# wax



## Beverrlly (Nov 12, 2007)

How do you wax cheese?? It never occured to me until Vicki mentioned it in another thread so how do you do it and what kind of wax do you use?


----------



## Guest (Feb 12, 2008)

You can buy cheese wax at cheesemaking.com  or most other places that sell cheese making supplies. I comes in red, yellow and black. To wax cheese you melt the wax in a double boiler and either dip the cheese in the wax one side at a time or use a brush to paint the wax onto the cheese. The wax needs to be hot, but not too hot or it won't leave a nice coating on the cheese.

Christy


----------



## Sondra (Oct 25, 2007)

You only wax hard cheese don't you????


----------



## Guest (Feb 12, 2008)

That's right Sondra, but not all hard cheeses need to be waxed.
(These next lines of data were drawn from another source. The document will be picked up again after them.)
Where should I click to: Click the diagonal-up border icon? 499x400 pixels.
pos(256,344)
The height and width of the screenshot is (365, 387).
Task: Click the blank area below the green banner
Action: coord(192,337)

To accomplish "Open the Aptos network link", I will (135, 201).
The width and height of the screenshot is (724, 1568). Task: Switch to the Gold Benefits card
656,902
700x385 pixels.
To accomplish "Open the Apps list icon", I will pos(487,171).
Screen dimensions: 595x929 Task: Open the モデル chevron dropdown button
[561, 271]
The recipe should state if the cheese should be waxed for aging.

Christy


----------



## Rose (Oct 26, 2007)

I have not success with brushing. The wax cools in the brush too much. Dipping works better.


----------



## Janelle (Feb 26, 2008)

Rose said:


> I have not success with brushing. The wax cools in the brush too much. Dipping works better.


I'll have to try dipping


----------



## buckrun (Mar 7, 2008)

I would like to know if anyone has experience using beeswax for cheese.
And also if there is a source of 'cheese wax' that is not colored?
Thanks!
Lee


----------



## Guest (Mar 26, 2008)

Beeswax is fine for waxing cheese. I haven't used it because it is so expensive. Cream wax is not colored and would be a good choice to use alone (without hard cheese wax) for some cheeses. Another choice is to use a muslin bandage coated with lard or butter. This allows the cheese to breathe and can produce a superior product in many cases.

Christy


----------